By Denis Jjuuko
Last Sunday morning, shortly before 6.00am, as the sound system started blaring out aerobics tunes, the sky around Kololo Ceremonial Ground opened up drenching those who were starting to warm up for the annual Rotary Cancer Run. I looked around the organisers and I saw teary eyes. The person responsible for the venue among the organisers, a naughty guy, asked if there is anybody who is in regular contact with somebody who can flash their backside to the sky to stop the rain!
Everyone was praying it stops raining. Everyone was praying that those who were on their way to Kololo continue to do so. Everyone prayed there weren’t people anymore at home to pull blankets.
Yet, ideally, for the Rotary Cancer Run, the organisers really shouldn’t be worried. They are volunteers who use their own money, time, and other resources to put in about nine months of work every year. Why would they be teary if people don’t turn up? Unlike a music concert in Uganda, by the time people turn up at Kololo for the run, 99% have already paid. So if the money is in the bank why would anyone be worried?

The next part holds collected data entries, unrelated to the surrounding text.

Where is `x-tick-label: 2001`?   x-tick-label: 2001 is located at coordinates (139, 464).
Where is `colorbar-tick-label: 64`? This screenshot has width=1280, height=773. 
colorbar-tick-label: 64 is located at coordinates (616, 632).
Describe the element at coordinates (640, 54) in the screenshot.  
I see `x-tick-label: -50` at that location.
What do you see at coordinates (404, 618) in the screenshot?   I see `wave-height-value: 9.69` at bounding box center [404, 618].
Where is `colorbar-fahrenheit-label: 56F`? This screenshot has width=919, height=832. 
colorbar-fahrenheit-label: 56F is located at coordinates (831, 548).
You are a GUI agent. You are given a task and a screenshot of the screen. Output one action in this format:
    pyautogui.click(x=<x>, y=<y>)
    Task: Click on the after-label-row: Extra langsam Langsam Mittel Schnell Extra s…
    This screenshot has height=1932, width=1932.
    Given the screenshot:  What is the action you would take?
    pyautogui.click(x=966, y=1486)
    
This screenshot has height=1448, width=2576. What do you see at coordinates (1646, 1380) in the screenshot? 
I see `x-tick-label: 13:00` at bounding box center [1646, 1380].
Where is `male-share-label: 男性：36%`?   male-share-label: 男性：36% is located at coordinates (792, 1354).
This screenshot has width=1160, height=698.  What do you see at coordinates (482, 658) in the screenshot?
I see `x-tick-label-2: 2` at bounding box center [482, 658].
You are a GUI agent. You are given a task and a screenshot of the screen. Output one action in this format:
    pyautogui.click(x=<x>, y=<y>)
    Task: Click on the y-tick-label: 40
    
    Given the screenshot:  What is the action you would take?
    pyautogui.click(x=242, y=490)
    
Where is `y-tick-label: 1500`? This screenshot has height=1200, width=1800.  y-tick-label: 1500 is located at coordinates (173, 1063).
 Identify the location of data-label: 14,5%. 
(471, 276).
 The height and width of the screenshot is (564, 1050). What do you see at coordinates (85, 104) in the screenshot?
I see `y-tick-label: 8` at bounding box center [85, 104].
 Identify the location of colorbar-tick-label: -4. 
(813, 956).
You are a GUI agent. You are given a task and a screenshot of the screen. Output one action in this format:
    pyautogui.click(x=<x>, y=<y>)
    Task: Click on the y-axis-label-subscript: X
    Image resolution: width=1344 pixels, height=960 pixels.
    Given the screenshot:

Because no one wants an event to flop when they are organisers even when they are volunteers. There is so much time invested and there has been so much support. It is the support that saw a group of friends who I will call HoG deposit Shs1.29m without asking for anything in return. They don’t even want me to mention them, hence the acronym HoG. It is the reason somebody who calls themselves Anonymous deposited Shs2m and wants to remain just that — anonymous.
Ugandans stationed at our Missions (embassies if you want) in Kigali, Mombasa, Pretoria, Moscow, and Berlin decided to run on Sunday. The organisers simply presented an idea to the Ministry of Foreign Affairs and a few missions run on it making the Rotary Cancer Run a global event. The event has grown rapidly over the last eight years from less than 5,000 people in 2012 to almost 50,000 in several towns and countries. By the end of the day, over Shs778m had been raised.
But also the run has been so successful because Centenary Bank believed in it from day one. The 10th Parliament came on board three years ago and each year MPs have been donating Shs1m each. Many companies come on board. Over 40 companies participated offering cash and other donations.
It says so much how Ugandans want to improve the issues that affect them. Cancer has been killing us and we need to defeat it. Small pox caused as much havoc and the world was told there was no cure. They found it. Ebola has been killing people in Congo and elsewhere for centuries. A Congolese researcher has spent more than 50 years trying to find a cure and he has found it.
We can find a cure for cancer. And if the Congolese doctor is to teach us anything, it is that we don’t have to always look to the west to find these solutions. Dedicated researchers can spend the next 10 years finding a cure for cancer. I am sure researchers just need motivation to do so.
The tears from the committee members when the sky opened up at Kololo and in many parts of Kampala is a reminder to all of us that with commitment, we can do much more. When the sky dried up, a second wave of tears followed. Tears of joy. A crowd not seen in Kololo in recent times turned up as was the case in 46 other towns across the country.
Rotary Cancer Run continues to teach us that we can turn up and raise money to solve the challenges of our time.
According to the World Health Organisation, cancer killed 9.6 million people worldwide in 2018 — that is equivalent of 24% of Uganda’s population. I believe the number is bigger than this if you were to add people in low development countries who die and relatives shun postmortems because of the cost and other beliefs.
If the Rotary Cancer Run teaches us another thing, it is the need to raise awareness about cancer and indeed its treatment. We can’t entirely rely on volunteers or run once a year. Cancer is something government should be worried of. It is a critical issue that if cancer was killing as many Ugandans as it is killing today in 1980, perhaps President Yoweri Museveni would have gone to the bush for this reason alone. It is time for the government to lead the fight or work with volunteers to defeat it.